His resentment of the mage started seeping back into his mind and he smiled. That felt natural. He let himself glory in loathing the mage and reached a town midway to his destination soon after noon.
He bought himself a pie and made his enquiries. Denors was struggling with a small, well armed kingdom after receiving a nasty blow from a blue mage. They would be desperate. It was perfect.
Taylec kicked his horse back on the road and let himself dream of the battles to come.
It was well after nightfall when he saw a castle on the horizon. It had taken much longer than it should have. Maybe it was the horse.
He rode closer, eager to claim his deserved position among the front ranks. The castle darkened in front of him, tall desolate towers coming dimly into view over high black and familiar walls.

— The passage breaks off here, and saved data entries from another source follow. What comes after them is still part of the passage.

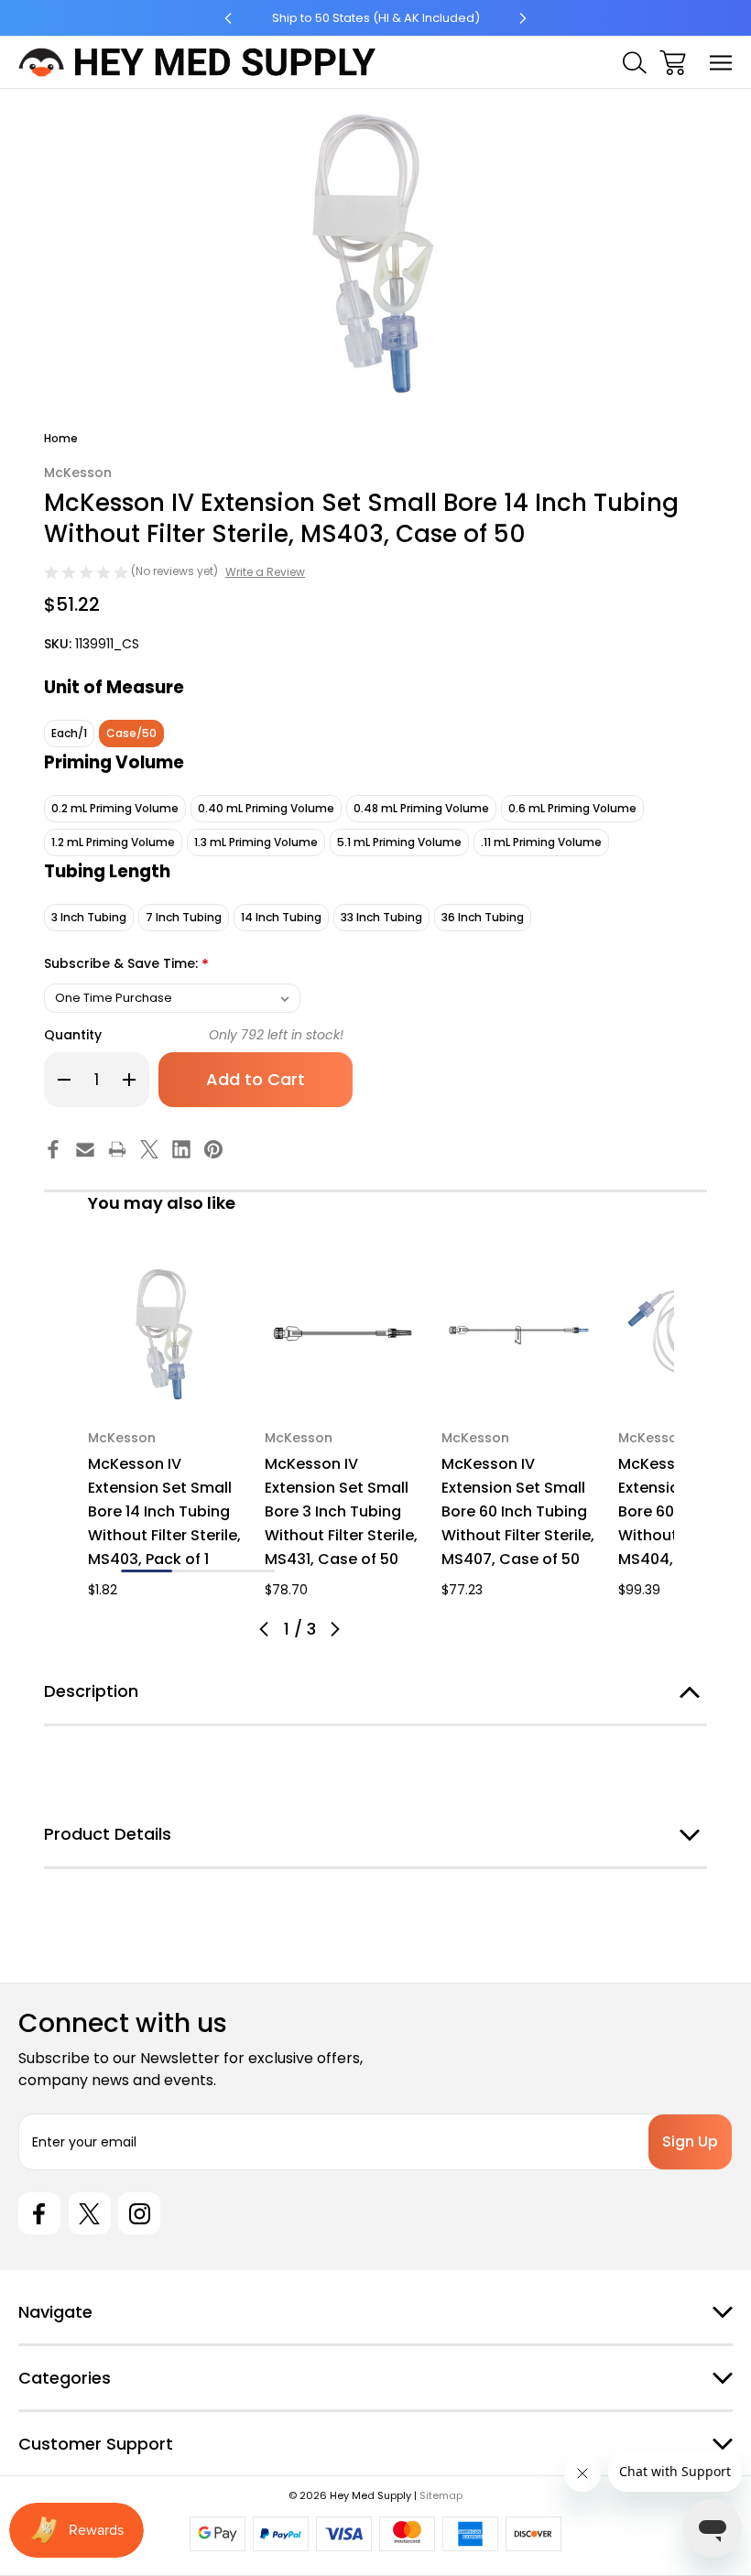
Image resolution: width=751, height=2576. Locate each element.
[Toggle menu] (721, 63)
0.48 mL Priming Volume (421, 808)
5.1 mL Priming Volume (399, 842)
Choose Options (165, 1387)
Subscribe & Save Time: (126, 964)
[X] (149, 1149)
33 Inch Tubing (381, 917)
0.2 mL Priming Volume (115, 808)
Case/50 (131, 733)
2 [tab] (197, 1571)
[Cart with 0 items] (672, 62)
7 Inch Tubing (184, 917)
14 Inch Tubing (281, 917)
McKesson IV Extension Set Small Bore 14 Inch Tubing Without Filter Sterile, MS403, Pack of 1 (164, 1511)
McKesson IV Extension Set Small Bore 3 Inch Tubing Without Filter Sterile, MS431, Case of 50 (341, 1511)
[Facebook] (53, 1149)
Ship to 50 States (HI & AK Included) (376, 18)
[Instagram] (139, 2213)
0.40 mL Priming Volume (266, 808)
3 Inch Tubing (88, 917)
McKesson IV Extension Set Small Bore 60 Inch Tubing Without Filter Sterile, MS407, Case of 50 (517, 1511)
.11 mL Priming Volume (541, 842)
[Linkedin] (181, 1149)
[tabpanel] (165, 1428)
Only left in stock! (276, 1035)
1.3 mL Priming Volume (256, 842)
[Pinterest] (213, 1149)
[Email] (85, 1149)
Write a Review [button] (265, 572)
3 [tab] (249, 1571)
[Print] (117, 1149)
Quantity (73, 1035)
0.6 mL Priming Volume (572, 808)
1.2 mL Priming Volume (113, 842)
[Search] (635, 62)
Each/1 (69, 733)
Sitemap (441, 2495)
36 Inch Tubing (482, 917)
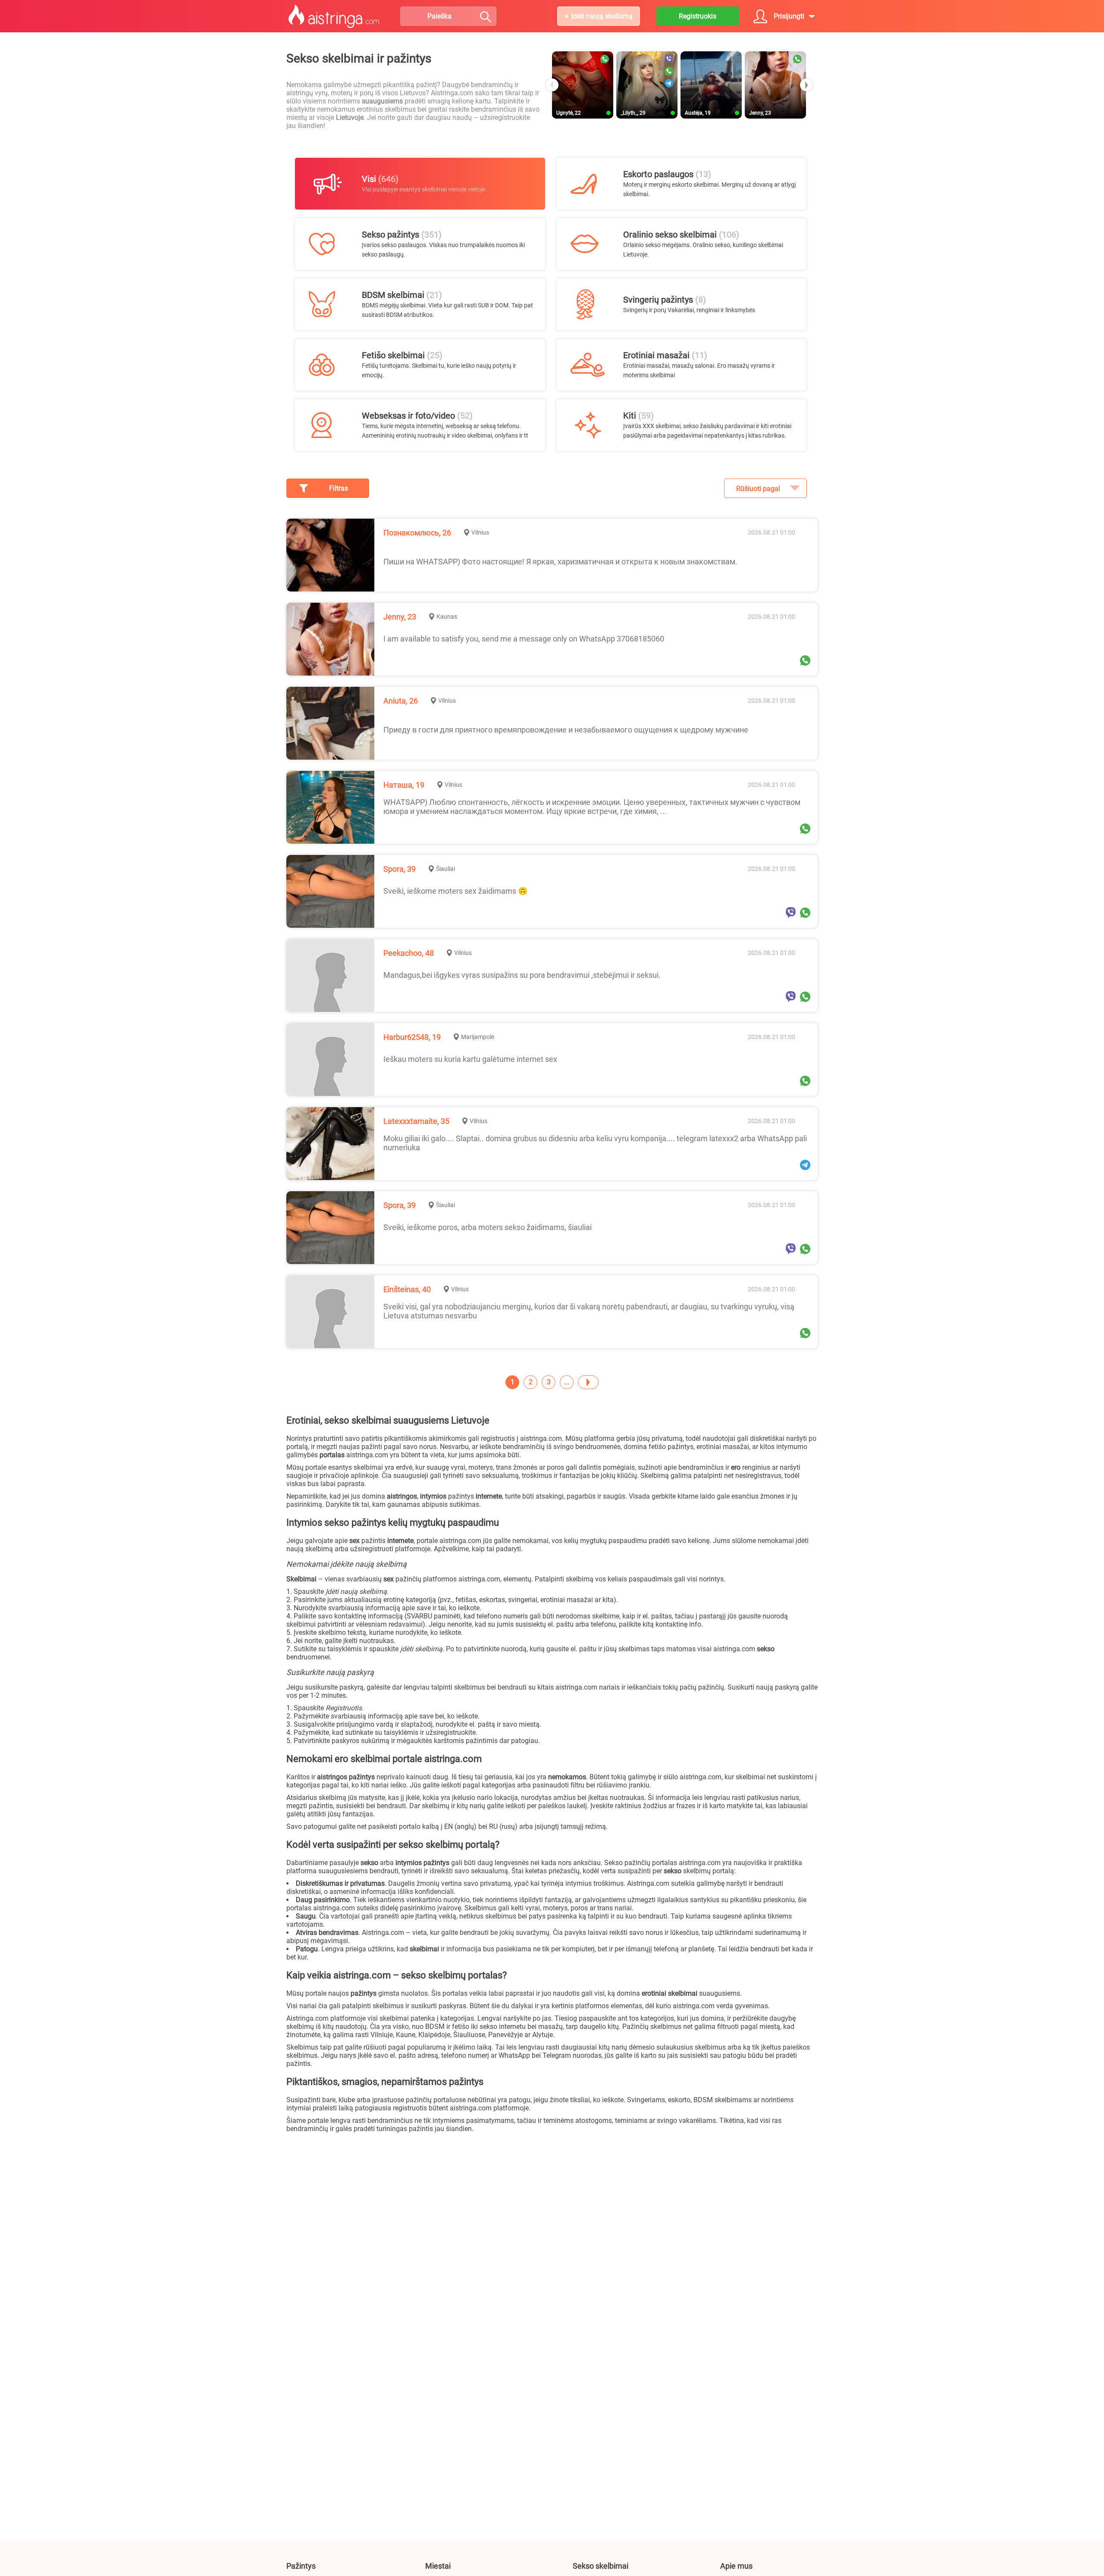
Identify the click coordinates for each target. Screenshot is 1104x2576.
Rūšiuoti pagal (758, 489)
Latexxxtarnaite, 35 (416, 1121)
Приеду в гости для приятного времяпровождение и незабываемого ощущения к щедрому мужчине (565, 729)
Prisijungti (789, 16)
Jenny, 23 (399, 616)
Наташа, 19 (403, 784)
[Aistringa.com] (334, 16)
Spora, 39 (399, 868)
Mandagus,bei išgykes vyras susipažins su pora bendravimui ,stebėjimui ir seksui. (522, 975)
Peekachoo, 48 (408, 953)
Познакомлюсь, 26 (417, 532)
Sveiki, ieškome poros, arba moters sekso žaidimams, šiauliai (487, 1227)
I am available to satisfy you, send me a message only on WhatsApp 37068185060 (523, 638)
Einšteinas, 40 (407, 1289)
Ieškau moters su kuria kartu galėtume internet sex (470, 1059)
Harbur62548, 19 (412, 1037)
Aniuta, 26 (400, 700)
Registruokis (697, 16)
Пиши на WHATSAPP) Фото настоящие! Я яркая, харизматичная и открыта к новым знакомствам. (560, 561)
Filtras (338, 488)
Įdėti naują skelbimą (602, 16)
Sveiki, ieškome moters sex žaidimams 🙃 (455, 890)
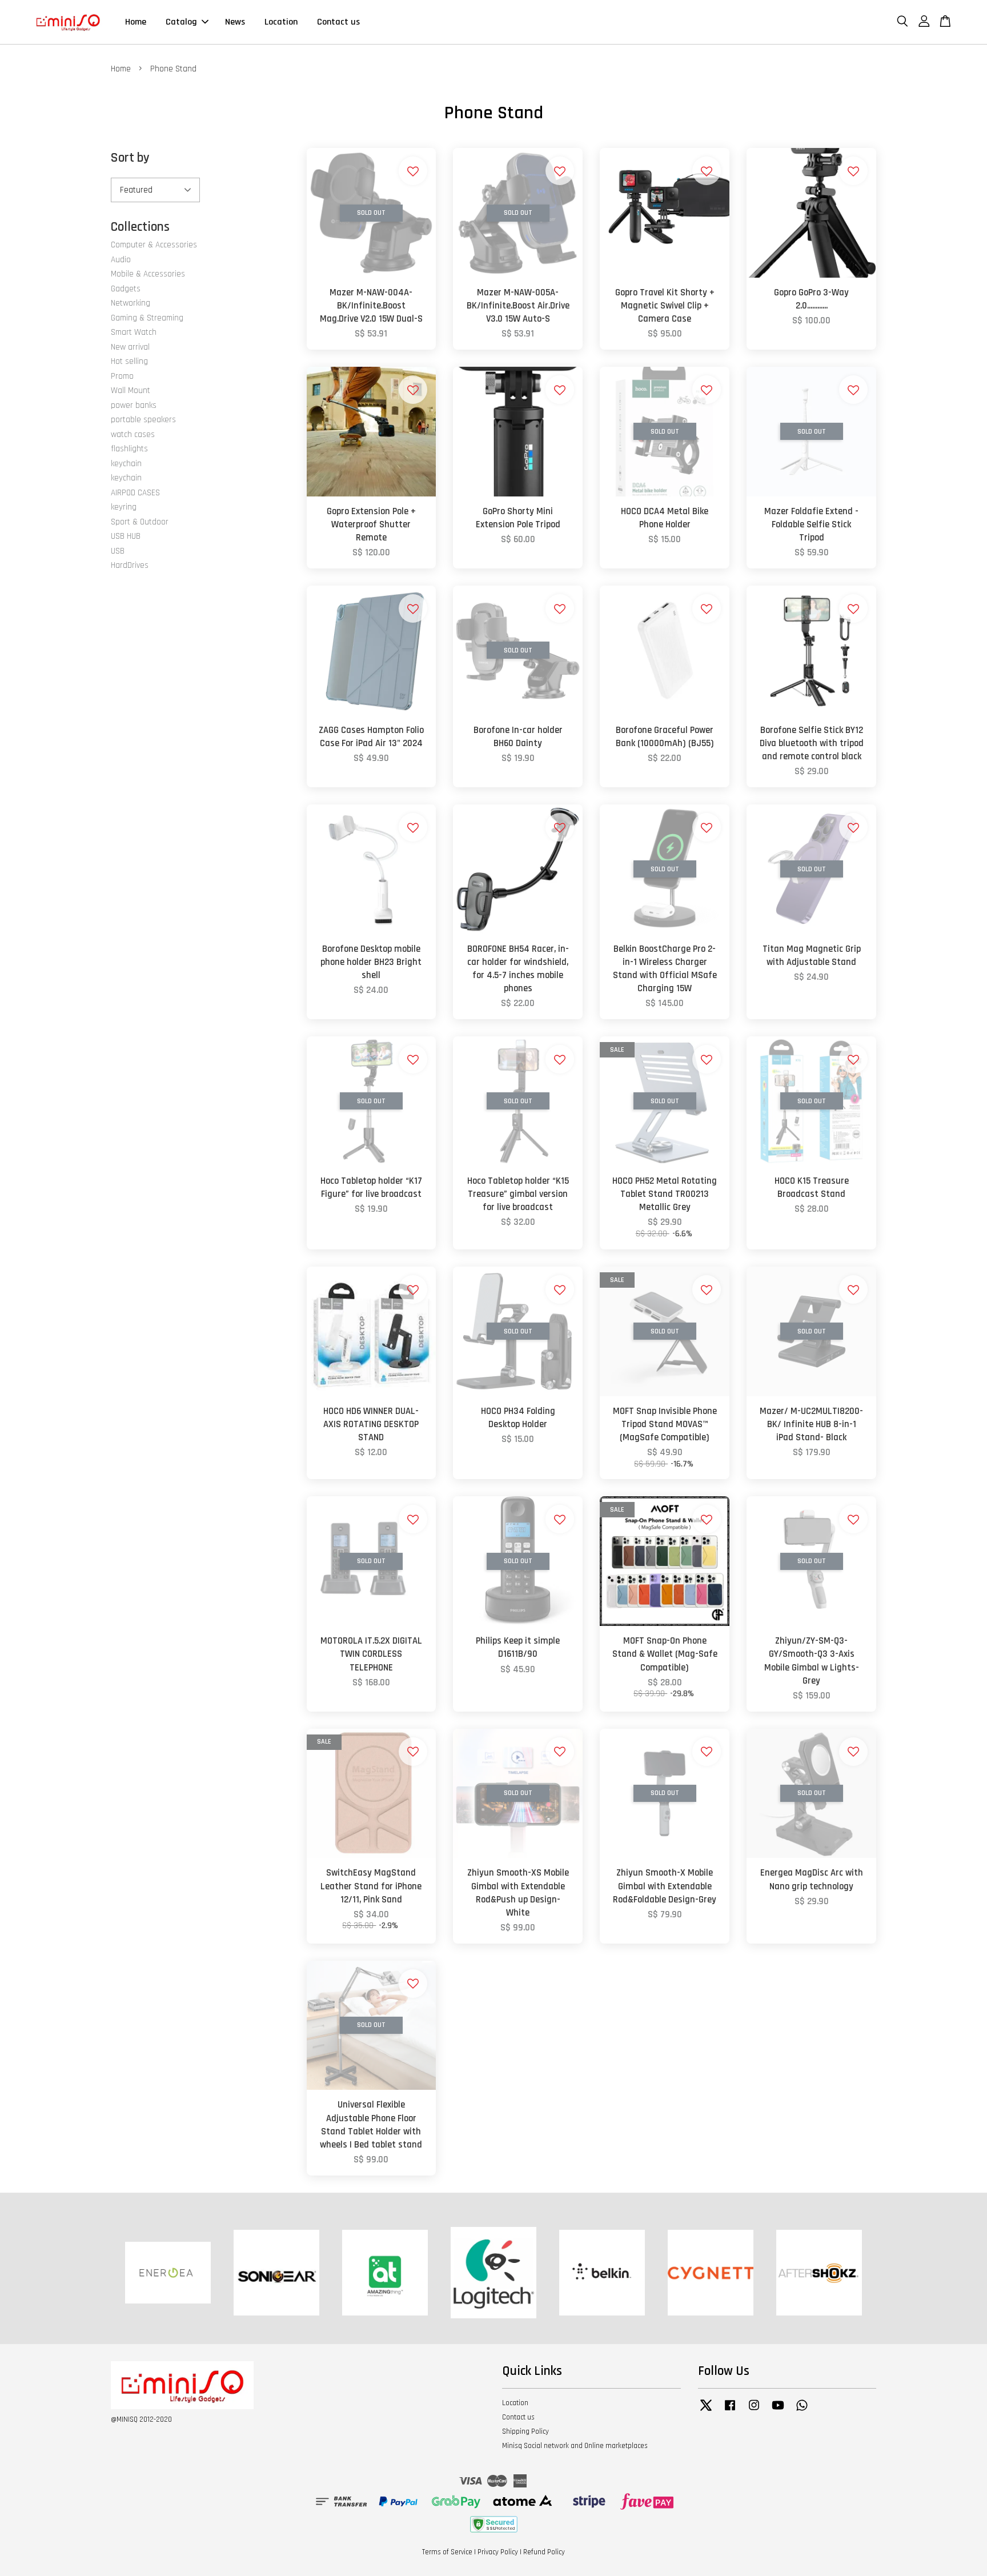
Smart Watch (134, 332)
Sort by (130, 158)
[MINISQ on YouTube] (778, 2410)
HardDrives (130, 565)
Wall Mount (130, 390)
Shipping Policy (525, 2431)
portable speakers (143, 419)
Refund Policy (544, 2552)
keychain (126, 463)
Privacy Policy (498, 2552)
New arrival (130, 347)
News (235, 22)
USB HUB (126, 536)
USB (118, 551)
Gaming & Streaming (147, 318)
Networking (130, 303)
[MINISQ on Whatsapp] (802, 2410)
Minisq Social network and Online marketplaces (575, 2445)
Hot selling (129, 361)
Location (281, 22)
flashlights (129, 448)
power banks (134, 405)
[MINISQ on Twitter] (706, 2410)
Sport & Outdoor (139, 521)
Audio (121, 259)
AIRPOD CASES (135, 492)
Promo (122, 376)
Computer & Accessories (154, 244)
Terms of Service (447, 2552)
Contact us (338, 22)
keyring (124, 507)
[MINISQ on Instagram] (754, 2410)
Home (135, 22)
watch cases (133, 434)
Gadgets (126, 288)
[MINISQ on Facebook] (730, 2410)
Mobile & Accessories (148, 274)
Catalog (181, 22)
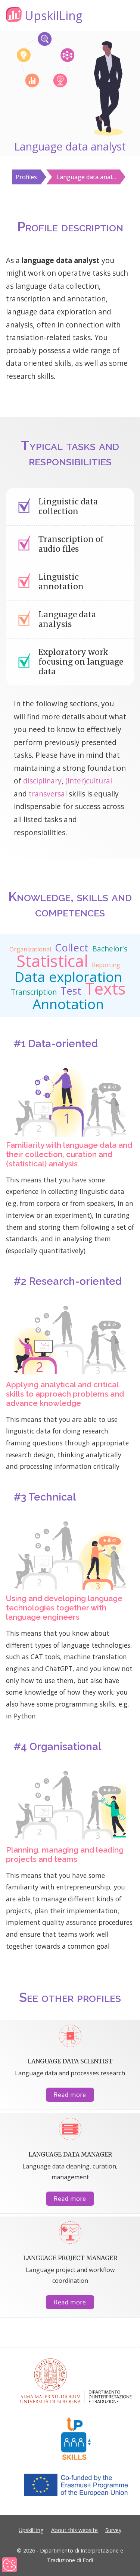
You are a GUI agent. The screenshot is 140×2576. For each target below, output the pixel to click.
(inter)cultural (88, 781)
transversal (48, 794)
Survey (113, 2530)
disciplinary (42, 781)
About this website (74, 2530)
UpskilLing (31, 2530)
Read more (70, 2094)
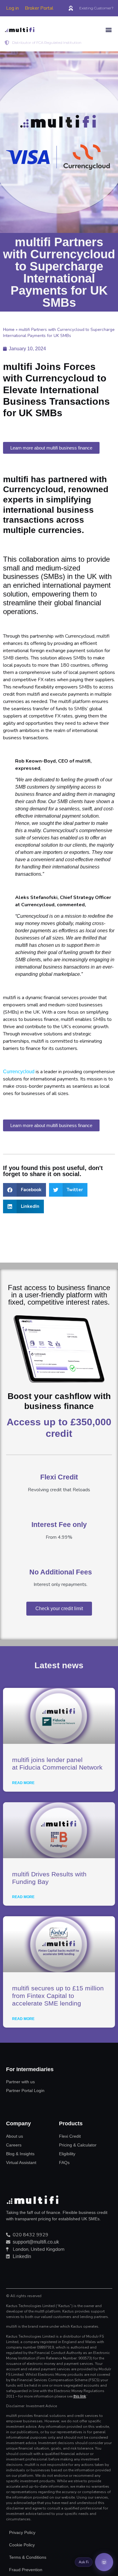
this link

The Denors did not have such structures.
Taylec slowed his horse instinctively The caution taught from years of battle sharply in place. This was the mage’s kingdom, not the Denors.
Something black flitted about the feet of his horse and Taylec drew his sword. The black thing made itself visible a short distance before the horse – Rive.
“Marrstarr wait si-e foo. Come inish onrac.”
Taylec held the horse steady. “Speak clearly Rive.”
“Marstar waites you to inish you conract.”
The glory of fighting – he would work for the mage and get to fight. It was simple; what he wanted. Why was he here when he had headed for Denors?
Taylec paused. He had been thinking of fighting. When he thought of fighting he wanted to fight for the mage, when he did not, the thoughts that seemed right were there….. this was magic. When he had signed the contract, the mage had put this upon him.
Rive was reaching for his frightened horse. He pulled suddenly on its reins and it reared up. Taylec brought his sword down on Rive, cutting the feathery demon in half; its blood sticking poisonously to his blade.
He had been tricked. Taylec knew he stood no chance against the mage, whose magic could crush any material skill. It was his job as a warrior to know that immediately, so he turned his horse around and galloped in the opposite direction.
He knew what was going on now, would it…?
Taylec thought of fighting as an experiment and immediately felt his hatred of the mage dampen in magical reaction.
Taylec stopped thinking of it and shook his head, riding on. His life was ruined.
Taylec awoke on an inn bed. The empty plate with bread crumbs on it on a table beside him. He stretched, arose and looked out the small wooden window.
Taylec went down the creaky staircase, through the tables in the entrance and out onto the road then wondered along, honest depression sinking in. It was a new emotion.
After an hour, he chose a shop at random. He looked at their stock. They sold quills, parchment, ink, sealing wax and the services of their horses for hefty fees. Taylec still had his money. He purchased a stack of parchment, three quills and some ink for the sake of doing something other than walking without purpose. A warrior always had purpose. Taylec chose to go back to the inn and walked there. Having a destination was purpose.
He sat down at a table and ordered a drink, looking at what he bought still feeling empty.
Taylec opened one bottle of ink, dipped in a quill and started to write.